* [What the task requires]:
Repeat the data. Keep each line identical.

* [Data for processing]:
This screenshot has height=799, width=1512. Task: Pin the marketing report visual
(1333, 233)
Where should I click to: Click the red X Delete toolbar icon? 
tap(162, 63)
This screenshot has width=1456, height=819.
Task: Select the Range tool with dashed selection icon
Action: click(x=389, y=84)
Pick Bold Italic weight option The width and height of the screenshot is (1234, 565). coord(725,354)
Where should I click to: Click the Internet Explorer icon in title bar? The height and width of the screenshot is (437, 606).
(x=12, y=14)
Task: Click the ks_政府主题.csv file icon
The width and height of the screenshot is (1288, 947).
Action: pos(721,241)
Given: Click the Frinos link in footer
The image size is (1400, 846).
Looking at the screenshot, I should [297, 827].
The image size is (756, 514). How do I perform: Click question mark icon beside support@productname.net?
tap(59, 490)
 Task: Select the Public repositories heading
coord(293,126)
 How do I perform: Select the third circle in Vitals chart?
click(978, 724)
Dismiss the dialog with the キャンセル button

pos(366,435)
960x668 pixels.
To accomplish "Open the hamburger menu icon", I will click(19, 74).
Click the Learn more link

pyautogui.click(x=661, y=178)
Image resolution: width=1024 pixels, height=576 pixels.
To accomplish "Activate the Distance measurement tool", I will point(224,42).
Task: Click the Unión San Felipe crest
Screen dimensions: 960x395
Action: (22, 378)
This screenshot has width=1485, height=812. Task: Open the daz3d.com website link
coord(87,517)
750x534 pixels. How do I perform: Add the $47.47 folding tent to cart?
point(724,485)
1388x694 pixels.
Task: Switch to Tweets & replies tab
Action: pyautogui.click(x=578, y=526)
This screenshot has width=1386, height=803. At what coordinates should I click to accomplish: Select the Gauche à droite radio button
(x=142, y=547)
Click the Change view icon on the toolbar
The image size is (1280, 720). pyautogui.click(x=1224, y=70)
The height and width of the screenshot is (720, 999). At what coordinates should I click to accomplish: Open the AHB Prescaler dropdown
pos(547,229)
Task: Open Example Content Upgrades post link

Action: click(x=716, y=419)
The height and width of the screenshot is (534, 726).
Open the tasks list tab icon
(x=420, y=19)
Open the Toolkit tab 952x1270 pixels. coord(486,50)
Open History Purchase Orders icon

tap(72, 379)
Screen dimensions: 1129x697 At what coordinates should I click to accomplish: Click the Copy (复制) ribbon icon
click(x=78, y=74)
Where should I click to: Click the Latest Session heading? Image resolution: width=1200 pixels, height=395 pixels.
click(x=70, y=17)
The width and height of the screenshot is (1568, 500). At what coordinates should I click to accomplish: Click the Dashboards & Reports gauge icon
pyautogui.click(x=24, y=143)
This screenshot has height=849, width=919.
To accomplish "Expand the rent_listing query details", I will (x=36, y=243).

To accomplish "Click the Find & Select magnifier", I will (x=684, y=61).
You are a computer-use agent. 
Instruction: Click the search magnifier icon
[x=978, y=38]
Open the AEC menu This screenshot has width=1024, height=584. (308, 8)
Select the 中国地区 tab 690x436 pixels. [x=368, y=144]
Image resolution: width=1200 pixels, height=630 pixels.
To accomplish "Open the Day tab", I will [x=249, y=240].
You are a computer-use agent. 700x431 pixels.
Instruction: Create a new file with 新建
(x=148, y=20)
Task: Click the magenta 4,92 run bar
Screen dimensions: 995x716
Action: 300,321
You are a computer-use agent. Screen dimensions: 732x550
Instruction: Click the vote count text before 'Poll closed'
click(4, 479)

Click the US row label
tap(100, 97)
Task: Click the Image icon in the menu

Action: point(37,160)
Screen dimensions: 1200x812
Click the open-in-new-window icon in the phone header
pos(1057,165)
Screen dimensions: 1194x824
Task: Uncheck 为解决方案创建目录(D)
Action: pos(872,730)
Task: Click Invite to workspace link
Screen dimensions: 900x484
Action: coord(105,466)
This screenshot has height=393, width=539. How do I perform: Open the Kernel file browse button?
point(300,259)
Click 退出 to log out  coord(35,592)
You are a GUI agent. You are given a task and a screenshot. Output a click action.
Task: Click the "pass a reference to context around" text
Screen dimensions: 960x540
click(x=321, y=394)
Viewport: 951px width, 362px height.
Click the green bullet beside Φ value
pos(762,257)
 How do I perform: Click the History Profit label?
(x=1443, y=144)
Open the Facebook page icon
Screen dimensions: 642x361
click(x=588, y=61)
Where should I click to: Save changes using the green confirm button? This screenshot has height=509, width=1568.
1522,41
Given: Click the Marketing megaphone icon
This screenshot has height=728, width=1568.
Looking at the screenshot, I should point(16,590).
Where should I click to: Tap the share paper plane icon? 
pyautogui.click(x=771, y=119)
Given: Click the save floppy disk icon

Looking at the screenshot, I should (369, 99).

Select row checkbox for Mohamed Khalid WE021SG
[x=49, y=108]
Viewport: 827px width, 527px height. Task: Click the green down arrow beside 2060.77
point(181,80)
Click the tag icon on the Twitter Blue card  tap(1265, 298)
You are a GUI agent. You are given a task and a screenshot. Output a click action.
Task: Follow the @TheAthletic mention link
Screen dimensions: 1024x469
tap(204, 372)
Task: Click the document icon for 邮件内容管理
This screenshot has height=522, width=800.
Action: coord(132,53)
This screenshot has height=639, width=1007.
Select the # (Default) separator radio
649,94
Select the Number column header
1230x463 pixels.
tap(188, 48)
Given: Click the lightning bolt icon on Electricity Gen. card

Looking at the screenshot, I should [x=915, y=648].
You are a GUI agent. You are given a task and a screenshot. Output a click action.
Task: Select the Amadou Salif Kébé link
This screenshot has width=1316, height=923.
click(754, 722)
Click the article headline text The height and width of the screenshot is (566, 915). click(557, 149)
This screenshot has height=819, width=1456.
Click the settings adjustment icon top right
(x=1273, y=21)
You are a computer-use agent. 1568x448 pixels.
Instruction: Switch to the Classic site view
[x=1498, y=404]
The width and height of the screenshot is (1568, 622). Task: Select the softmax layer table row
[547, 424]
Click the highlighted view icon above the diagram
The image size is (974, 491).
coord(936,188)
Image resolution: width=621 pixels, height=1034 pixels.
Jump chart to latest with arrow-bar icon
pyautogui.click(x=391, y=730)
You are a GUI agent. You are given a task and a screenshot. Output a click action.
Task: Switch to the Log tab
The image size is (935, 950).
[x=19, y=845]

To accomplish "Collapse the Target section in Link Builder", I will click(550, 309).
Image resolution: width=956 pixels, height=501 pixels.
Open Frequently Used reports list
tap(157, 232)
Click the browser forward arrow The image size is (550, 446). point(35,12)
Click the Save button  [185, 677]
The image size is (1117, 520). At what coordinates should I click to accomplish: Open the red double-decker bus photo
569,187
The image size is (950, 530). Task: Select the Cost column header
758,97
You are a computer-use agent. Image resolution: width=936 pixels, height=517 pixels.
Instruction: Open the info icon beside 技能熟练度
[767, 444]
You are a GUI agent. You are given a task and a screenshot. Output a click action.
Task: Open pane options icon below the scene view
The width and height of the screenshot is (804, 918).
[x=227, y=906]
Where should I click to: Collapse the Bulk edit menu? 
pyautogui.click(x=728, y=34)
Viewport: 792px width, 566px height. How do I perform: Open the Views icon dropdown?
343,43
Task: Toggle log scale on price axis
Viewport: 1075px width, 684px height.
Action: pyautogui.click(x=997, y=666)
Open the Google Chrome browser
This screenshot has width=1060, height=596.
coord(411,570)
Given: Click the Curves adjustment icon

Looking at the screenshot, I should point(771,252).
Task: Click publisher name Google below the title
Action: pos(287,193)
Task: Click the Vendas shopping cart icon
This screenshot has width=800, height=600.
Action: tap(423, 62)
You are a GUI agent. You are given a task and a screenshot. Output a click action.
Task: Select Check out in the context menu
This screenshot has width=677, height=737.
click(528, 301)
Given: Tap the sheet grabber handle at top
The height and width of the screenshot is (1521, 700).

* [Solution for this exercise]:
This screenshot has height=799, width=1512. Task: Pin the marketing report visual
(1333, 233)
Where should I click to: Click the red X Delete toolbar icon? 
tap(162, 63)
This screenshot has width=1456, height=819.
Task: Select the Range tool with dashed selection icon
Action: click(x=389, y=84)
Pick Bold Italic weight option The width and height of the screenshot is (1234, 565). coord(725,354)
Where should I click to: Click the Internet Explorer icon in title bar? The height and width of the screenshot is (437, 606).
(x=12, y=14)
Task: Click the ks_政府主题.csv file icon
The width and height of the screenshot is (1288, 947).
Action: pos(721,241)
Given: Click the Frinos link in footer
The image size is (1400, 846).
Looking at the screenshot, I should [297, 827].
The image size is (756, 514). How do I perform: Click question mark icon beside support@productname.net?
tap(59, 490)
 Task: Select the Public repositories heading
coord(293,126)
 How do I perform: Select the third circle in Vitals chart?
click(978, 724)
Dismiss the dialog with the キャンセル button

pos(366,435)
960x668 pixels.
To accomplish "Open the hamburger menu icon", I will click(19, 74).
Click the Learn more link

pyautogui.click(x=661, y=178)
Image resolution: width=1024 pixels, height=576 pixels.
To accomplish "Activate the Distance measurement tool", I will point(224,42).
Task: Click the Unión San Felipe crest
Screen dimensions: 960x395
Action: (22, 378)
This screenshot has width=1485, height=812. Task: Open the daz3d.com website link
coord(87,517)
750x534 pixels. How do I perform: Add the $47.47 folding tent to cart?
point(724,485)
1388x694 pixels.
Task: Switch to Tweets & replies tab
Action: pyautogui.click(x=578, y=526)
This screenshot has width=1386, height=803. At what coordinates should I click to accomplish: Select the Gauche à droite radio button
(x=142, y=547)
Click the Change view icon on the toolbar
The image size is (1280, 720). pyautogui.click(x=1224, y=70)
The height and width of the screenshot is (720, 999). At what coordinates should I click to accomplish: Open the AHB Prescaler dropdown
pos(547,229)
Task: Open Example Content Upgrades post link

Action: click(x=716, y=419)
The height and width of the screenshot is (534, 726).
Open the tasks list tab icon
(x=420, y=19)
Open the Toolkit tab 952x1270 pixels. coord(486,50)
Open History Purchase Orders icon

tap(72, 379)
Screen dimensions: 1129x697 At what coordinates should I click to accomplish: Click the Copy (复制) ribbon icon
click(x=78, y=74)
Where should I click to: Click the Latest Session heading? Image resolution: width=1200 pixels, height=395 pixels.
click(x=70, y=17)
The width and height of the screenshot is (1568, 500). At what coordinates should I click to accomplish: Click the Dashboards & Reports gauge icon
pyautogui.click(x=24, y=143)
This screenshot has height=849, width=919.
To accomplish "Expand the rent_listing query details", I will (x=36, y=243).

To accomplish "Click the Find & Select magnifier", I will (x=684, y=61).
You are a computer-use agent. 
Instruction: Click the search magnifier icon
[x=978, y=38]
Open the AEC menu This screenshot has width=1024, height=584. (308, 8)
Select the 中国地区 tab 690x436 pixels. [x=368, y=144]
Image resolution: width=1200 pixels, height=630 pixels.
To accomplish "Open the Day tab", I will [x=249, y=240].
You are a computer-use agent. 700x431 pixels.
Instruction: Create a new file with 新建
(x=148, y=20)
Task: Click the magenta 4,92 run bar
Screen dimensions: 995x716
Action: 300,321
You are a computer-use agent. Screen dimensions: 732x550
Instruction: Click the vote count text before 'Poll closed'
click(4, 479)

Click the US row label
tap(100, 97)
Task: Click the Image icon in the menu

Action: point(37,160)
Screen dimensions: 1200x812
Click the open-in-new-window icon in the phone header
pos(1057,165)
Screen dimensions: 1194x824
Task: Uncheck 为解决方案创建目录(D)
Action: pos(872,730)
Task: Click Invite to workspace link
Screen dimensions: 900x484
Action: coord(105,466)
This screenshot has height=393, width=539. How do I perform: Open the Kernel file browse button?
point(300,259)
Click 退出 to log out  coord(35,592)
You are a GUI agent. You are given a task and a screenshot. Output a click action.
Task: Click the "pass a reference to context around" text
Screen dimensions: 960x540
click(x=321, y=394)
Viewport: 951px width, 362px height.
Click the green bullet beside Φ value
pos(762,257)
 How do I perform: Click the History Profit label?
(x=1443, y=144)
Open the Facebook page icon
Screen dimensions: 642x361
click(x=588, y=61)
Where should I click to: Save changes using the green confirm button? This screenshot has height=509, width=1568.
1522,41
Given: Click the Marketing megaphone icon
This screenshot has height=728, width=1568.
Looking at the screenshot, I should point(16,590).
Where should I click to: Tap the share paper plane icon? 
pyautogui.click(x=771, y=119)
Given: Click the save floppy disk icon

Looking at the screenshot, I should (369, 99).

Select row checkbox for Mohamed Khalid WE021SG
[x=49, y=108]
Viewport: 827px width, 527px height. Task: Click the green down arrow beside 2060.77
point(181,80)
Click the tag icon on the Twitter Blue card  tap(1265, 298)
You are a GUI agent. You are given a task and a screenshot. Output a click action.
Task: Follow the @TheAthletic mention link
Screen dimensions: 1024x469
tap(204, 372)
Task: Click the document icon for 邮件内容管理
This screenshot has height=522, width=800.
Action: coord(132,53)
This screenshot has height=639, width=1007.
Select the # (Default) separator radio
649,94
Select the Number column header
1230x463 pixels.
tap(188, 48)
Given: Click the lightning bolt icon on Electricity Gen. card

Looking at the screenshot, I should [x=915, y=648].
You are a GUI agent. You are given a task and a screenshot. Output a click action.
Task: Select the Amadou Salif Kébé link
This screenshot has width=1316, height=923.
click(754, 722)
Click the article headline text The height and width of the screenshot is (566, 915). click(557, 149)
This screenshot has height=819, width=1456.
Click the settings adjustment icon top right
(x=1273, y=21)
You are a computer-use agent. 1568x448 pixels.
Instruction: Switch to the Classic site view
[x=1498, y=404]
The width and height of the screenshot is (1568, 622). Task: Select the softmax layer table row
[547, 424]
Click the highlighted view icon above the diagram
The image size is (974, 491).
coord(936,188)
Image resolution: width=621 pixels, height=1034 pixels.
Jump chart to latest with arrow-bar icon
pyautogui.click(x=391, y=730)
You are a GUI agent. You are given a task and a screenshot. Output a click action.
Task: Switch to the Log tab
The image size is (935, 950).
[x=19, y=845]

To accomplish "Collapse the Target section in Link Builder", I will click(550, 309).
Image resolution: width=956 pixels, height=501 pixels.
Open Frequently Used reports list
tap(157, 232)
Click the browser forward arrow The image size is (550, 446). point(35,12)
Click the Save button  [185, 677]
The image size is (1117, 520). At what coordinates should I click to accomplish: Open the red double-decker bus photo
569,187
The image size is (950, 530). Task: Select the Cost column header
758,97
You are a computer-use agent. Image resolution: width=936 pixels, height=517 pixels.
Instruction: Open the info icon beside 技能熟练度
[767, 444]
You are a GUI agent. You are given a task and a screenshot. Output a click action.
Task: Open pane options icon below the scene view
The width and height of the screenshot is (804, 918).
[x=227, y=906]
Where should I click to: Collapse the Bulk edit menu? 
pyautogui.click(x=728, y=34)
Viewport: 792px width, 566px height. How do I perform: Open the Views icon dropdown?
343,43
Task: Toggle log scale on price axis
Viewport: 1075px width, 684px height.
Action: pyautogui.click(x=997, y=666)
Open the Google Chrome browser
This screenshot has width=1060, height=596.
coord(411,570)
Given: Click the Curves adjustment icon

Looking at the screenshot, I should point(771,252).
Task: Click publisher name Google below the title
Action: pos(287,193)
Task: Click the Vendas shopping cart icon
This screenshot has width=800, height=600.
Action: tap(423, 62)
You are a GUI agent. You are given a task and a screenshot. Output a click action.
Task: Select Check out in the context menu
This screenshot has width=677, height=737.
click(528, 301)
Given: Tap the sheet grabber handle at top
The height and width of the screenshot is (1521, 700).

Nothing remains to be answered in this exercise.